### Exercise description:
Every line below between the line holding "Supreme Court of Mississippi (30, 1974)" and the line holding "Internet Law (15, 1773)", inclusive, should be repeated exactly, and all other lines omitted.

### Supplied records:

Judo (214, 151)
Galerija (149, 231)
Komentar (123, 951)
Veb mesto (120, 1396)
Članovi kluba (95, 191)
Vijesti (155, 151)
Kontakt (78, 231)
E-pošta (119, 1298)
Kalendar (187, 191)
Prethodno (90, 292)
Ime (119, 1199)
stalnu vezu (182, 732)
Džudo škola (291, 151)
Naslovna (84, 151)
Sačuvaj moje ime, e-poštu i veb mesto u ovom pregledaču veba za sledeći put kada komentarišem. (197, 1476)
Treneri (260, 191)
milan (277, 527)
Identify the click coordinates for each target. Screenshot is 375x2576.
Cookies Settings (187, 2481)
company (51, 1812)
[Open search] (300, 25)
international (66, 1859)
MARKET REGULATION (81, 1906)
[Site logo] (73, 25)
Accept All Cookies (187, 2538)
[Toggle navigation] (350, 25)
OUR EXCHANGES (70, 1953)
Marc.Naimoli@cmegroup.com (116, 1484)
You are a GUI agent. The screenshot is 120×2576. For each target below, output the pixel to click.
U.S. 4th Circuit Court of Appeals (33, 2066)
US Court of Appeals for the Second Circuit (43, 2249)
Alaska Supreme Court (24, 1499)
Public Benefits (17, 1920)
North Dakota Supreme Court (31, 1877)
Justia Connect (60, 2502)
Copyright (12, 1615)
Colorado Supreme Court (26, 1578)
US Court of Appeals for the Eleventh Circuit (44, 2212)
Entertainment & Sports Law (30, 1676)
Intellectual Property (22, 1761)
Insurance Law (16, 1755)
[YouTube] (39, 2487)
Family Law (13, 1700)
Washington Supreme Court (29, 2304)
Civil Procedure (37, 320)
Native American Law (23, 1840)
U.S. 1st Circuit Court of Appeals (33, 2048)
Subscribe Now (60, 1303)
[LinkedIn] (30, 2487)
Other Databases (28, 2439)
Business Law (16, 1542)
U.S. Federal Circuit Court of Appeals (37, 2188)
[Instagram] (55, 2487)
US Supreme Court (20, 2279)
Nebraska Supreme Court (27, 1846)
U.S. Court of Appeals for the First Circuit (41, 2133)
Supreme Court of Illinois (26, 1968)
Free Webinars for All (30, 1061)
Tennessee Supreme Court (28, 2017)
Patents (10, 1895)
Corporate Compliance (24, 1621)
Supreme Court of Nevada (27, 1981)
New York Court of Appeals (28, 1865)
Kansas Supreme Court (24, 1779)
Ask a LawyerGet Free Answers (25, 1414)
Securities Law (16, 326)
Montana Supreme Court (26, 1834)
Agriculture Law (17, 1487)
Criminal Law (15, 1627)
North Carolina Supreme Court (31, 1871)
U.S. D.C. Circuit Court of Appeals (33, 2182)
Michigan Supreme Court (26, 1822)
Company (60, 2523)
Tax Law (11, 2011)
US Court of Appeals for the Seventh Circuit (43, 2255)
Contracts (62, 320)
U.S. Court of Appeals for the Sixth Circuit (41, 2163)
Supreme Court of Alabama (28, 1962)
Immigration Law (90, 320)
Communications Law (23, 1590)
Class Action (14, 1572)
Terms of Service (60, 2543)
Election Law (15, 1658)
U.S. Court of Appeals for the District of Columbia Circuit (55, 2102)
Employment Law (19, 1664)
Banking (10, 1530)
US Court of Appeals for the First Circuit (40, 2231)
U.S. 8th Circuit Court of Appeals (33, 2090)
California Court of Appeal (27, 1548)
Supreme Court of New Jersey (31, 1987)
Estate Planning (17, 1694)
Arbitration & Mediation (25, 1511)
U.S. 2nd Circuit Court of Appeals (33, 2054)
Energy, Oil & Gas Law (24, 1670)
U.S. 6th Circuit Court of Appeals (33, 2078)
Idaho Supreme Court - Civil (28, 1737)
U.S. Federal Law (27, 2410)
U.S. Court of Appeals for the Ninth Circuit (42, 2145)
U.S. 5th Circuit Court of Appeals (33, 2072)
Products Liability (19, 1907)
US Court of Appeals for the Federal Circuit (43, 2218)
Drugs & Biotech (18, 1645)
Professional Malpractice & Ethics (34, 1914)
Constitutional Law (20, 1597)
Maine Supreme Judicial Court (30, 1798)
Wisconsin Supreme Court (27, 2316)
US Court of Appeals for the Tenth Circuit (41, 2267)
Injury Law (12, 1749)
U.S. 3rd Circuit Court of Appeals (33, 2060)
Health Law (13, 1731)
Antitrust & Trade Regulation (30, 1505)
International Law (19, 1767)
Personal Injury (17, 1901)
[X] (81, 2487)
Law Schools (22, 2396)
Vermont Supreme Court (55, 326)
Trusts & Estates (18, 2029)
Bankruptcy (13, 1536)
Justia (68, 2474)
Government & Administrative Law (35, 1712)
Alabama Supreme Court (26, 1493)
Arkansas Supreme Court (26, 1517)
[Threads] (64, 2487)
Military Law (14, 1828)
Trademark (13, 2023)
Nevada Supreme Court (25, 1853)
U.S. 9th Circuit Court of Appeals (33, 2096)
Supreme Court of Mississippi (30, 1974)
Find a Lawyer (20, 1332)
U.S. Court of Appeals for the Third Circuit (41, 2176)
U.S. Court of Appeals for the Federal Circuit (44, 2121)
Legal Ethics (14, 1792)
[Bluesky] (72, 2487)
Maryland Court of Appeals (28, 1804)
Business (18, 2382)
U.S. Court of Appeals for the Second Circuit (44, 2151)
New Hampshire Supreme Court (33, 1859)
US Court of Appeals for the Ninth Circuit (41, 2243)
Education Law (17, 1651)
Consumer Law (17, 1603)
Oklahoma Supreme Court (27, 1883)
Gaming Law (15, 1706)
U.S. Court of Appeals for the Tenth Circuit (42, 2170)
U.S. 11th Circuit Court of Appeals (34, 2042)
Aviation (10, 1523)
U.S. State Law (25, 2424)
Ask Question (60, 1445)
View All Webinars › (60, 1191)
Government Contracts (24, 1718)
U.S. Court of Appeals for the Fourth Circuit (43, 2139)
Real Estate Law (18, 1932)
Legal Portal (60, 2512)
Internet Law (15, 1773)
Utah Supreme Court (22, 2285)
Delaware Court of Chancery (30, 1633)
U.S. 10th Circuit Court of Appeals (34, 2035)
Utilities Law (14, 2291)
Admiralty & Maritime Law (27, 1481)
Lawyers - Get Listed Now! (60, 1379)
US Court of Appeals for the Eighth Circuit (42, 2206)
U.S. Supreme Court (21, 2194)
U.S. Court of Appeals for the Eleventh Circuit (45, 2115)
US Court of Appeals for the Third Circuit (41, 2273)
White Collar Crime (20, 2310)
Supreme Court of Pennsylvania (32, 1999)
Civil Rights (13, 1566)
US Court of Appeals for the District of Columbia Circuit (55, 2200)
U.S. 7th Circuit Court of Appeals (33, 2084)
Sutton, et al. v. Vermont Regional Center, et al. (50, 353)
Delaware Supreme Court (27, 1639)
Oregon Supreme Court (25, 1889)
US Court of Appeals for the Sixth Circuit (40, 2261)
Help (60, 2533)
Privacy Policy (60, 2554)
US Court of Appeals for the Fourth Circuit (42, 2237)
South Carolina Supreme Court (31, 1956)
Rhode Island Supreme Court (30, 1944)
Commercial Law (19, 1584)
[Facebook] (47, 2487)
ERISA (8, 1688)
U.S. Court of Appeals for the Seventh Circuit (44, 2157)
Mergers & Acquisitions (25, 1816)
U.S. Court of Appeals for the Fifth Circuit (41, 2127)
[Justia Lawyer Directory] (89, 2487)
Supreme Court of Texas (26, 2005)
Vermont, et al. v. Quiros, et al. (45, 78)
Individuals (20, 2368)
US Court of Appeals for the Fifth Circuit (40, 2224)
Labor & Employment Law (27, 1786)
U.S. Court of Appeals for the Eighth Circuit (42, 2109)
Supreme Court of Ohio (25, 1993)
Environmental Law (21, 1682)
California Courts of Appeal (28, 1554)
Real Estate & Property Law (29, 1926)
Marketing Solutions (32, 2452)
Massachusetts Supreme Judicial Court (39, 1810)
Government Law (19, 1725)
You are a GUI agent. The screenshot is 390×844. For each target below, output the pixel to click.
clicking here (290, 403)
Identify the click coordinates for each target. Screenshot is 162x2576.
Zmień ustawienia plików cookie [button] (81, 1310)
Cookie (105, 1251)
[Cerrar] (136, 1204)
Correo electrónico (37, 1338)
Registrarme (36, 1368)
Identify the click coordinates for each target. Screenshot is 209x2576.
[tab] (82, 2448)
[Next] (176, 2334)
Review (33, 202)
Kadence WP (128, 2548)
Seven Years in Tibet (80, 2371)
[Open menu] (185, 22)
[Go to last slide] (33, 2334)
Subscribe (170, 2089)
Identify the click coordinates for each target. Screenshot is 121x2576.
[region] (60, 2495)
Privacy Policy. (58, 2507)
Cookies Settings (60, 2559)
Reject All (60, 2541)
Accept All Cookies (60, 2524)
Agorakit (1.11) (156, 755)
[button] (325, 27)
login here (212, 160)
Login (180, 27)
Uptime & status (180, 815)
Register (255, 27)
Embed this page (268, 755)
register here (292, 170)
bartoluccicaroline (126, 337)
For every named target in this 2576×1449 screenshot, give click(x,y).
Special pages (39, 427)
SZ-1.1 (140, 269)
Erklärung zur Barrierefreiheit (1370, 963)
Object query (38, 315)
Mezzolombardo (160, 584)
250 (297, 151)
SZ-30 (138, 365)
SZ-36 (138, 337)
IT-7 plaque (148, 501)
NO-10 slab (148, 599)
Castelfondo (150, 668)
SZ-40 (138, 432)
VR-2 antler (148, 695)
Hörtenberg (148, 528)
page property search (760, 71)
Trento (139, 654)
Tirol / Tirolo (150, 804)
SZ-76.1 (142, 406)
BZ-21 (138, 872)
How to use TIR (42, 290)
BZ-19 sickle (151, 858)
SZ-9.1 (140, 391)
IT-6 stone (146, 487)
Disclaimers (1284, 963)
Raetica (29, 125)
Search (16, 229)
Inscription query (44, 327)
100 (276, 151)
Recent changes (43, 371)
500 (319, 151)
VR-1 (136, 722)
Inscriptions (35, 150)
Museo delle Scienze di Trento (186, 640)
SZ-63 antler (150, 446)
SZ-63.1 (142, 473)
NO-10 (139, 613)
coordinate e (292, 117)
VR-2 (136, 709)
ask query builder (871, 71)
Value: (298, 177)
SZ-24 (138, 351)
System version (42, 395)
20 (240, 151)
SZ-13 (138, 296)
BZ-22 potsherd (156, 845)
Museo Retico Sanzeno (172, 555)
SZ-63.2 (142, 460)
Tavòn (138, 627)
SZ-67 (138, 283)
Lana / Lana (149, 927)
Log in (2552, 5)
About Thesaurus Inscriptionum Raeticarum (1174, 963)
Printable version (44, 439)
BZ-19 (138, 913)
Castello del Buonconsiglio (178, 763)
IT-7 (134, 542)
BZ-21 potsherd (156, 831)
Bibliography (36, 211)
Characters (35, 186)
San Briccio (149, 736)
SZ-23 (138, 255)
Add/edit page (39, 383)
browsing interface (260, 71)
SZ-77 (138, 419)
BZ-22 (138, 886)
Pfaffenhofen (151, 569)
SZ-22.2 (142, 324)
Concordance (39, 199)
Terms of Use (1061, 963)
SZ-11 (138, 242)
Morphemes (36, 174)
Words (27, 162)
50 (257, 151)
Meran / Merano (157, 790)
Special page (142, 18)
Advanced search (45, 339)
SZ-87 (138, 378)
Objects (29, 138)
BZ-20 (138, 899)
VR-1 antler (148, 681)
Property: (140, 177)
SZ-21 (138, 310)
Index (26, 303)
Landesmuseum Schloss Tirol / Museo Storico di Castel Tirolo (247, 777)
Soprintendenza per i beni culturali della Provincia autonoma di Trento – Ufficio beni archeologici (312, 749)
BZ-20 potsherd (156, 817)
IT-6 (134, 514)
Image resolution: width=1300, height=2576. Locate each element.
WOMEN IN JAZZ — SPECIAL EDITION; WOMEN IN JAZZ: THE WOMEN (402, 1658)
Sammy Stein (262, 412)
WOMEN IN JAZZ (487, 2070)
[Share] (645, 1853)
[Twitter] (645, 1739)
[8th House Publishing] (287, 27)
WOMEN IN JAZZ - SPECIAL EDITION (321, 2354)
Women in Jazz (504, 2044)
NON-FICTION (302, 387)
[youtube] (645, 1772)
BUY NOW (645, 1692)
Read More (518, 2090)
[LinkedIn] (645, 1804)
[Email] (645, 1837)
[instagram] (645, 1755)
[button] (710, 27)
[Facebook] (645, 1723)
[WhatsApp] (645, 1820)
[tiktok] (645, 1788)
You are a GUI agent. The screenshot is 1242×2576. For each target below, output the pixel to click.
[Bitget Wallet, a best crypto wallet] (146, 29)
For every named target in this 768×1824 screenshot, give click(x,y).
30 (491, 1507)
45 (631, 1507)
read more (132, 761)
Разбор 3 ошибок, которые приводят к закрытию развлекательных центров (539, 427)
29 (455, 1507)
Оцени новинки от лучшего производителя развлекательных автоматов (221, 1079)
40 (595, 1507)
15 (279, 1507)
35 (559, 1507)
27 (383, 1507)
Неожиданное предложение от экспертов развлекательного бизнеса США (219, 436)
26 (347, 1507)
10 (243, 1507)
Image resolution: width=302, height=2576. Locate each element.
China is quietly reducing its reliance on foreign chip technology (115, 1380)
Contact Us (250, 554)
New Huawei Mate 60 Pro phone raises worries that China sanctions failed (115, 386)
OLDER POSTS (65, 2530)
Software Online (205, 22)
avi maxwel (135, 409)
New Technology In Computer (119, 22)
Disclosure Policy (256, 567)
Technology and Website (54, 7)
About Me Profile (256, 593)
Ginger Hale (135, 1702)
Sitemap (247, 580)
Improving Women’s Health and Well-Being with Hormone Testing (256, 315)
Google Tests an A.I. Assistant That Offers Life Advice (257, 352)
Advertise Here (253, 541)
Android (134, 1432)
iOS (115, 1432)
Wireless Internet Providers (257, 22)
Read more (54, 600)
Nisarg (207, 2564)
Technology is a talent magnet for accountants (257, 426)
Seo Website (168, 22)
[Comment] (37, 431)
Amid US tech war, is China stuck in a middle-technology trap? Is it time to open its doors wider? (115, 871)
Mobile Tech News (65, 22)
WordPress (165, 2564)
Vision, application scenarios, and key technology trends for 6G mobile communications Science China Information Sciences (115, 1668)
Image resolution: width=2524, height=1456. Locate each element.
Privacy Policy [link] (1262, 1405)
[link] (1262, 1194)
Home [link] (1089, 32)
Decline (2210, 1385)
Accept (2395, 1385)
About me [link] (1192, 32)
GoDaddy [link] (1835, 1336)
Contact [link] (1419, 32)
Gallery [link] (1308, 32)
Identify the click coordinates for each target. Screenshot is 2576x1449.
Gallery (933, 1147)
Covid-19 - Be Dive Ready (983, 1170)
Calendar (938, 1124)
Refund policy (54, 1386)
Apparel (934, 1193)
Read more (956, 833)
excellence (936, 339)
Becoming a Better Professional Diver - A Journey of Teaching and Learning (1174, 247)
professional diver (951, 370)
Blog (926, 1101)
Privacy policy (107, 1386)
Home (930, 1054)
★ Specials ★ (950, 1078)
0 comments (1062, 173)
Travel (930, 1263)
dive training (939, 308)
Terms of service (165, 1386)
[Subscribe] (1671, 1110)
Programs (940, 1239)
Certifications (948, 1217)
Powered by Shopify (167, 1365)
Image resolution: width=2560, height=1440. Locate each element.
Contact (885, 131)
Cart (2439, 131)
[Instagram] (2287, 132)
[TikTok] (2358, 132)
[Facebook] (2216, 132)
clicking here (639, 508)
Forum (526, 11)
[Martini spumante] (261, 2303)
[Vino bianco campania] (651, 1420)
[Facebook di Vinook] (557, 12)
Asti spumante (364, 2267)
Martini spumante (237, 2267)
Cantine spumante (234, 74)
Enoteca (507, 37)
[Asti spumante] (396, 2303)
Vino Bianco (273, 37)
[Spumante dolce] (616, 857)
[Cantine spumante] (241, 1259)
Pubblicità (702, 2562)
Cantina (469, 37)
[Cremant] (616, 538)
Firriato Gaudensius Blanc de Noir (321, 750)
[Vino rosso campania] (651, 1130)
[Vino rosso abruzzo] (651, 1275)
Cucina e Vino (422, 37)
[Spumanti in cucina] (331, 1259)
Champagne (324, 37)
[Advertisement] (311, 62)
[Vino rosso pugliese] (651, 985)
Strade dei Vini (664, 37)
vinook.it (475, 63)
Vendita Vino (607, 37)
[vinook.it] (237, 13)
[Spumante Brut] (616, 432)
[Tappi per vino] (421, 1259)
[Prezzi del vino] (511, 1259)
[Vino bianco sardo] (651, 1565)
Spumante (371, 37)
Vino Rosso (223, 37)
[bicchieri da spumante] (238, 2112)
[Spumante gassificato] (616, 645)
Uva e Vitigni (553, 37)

### Result:
Supreme Court of Mississippi (30, 1974)
Find a Lawyer (20, 1332)
U.S. Court of Appeals for the Third Circuit (41, 2176)
U.S. Court of Appeals for the Federal Circuit (44, 2121)
Legal Ethics (14, 1792)
[Bluesky] (72, 2487)
Maryland Court of Appeals (28, 1804)
Business (18, 2382)
U.S. Court of Appeals for the Second Circuit (44, 2151)
New Hampshire Supreme Court (33, 1859)
US Court of Appeals for the Ninth Circuit (41, 2243)
Education Law (17, 1651)
Consumer Law (17, 1603)
Oklahoma Supreme Court (27, 1883)
Gaming Law (15, 1706)
U.S. Court of Appeals for the Tenth Circuit (42, 2170)
U.S. 11th Circuit Court of Appeals (34, 2042)
Aviation (10, 1523)
U.S. State Law (25, 2424)
Ask Question (60, 1445)
View All Webinars › (60, 1191)
Government Contracts (24, 1718)
U.S. Court of Appeals for the Fourth Circuit (43, 2139)
Real Estate Law (18, 1932)
Legal Portal (60, 2512)
Internet Law (15, 1773)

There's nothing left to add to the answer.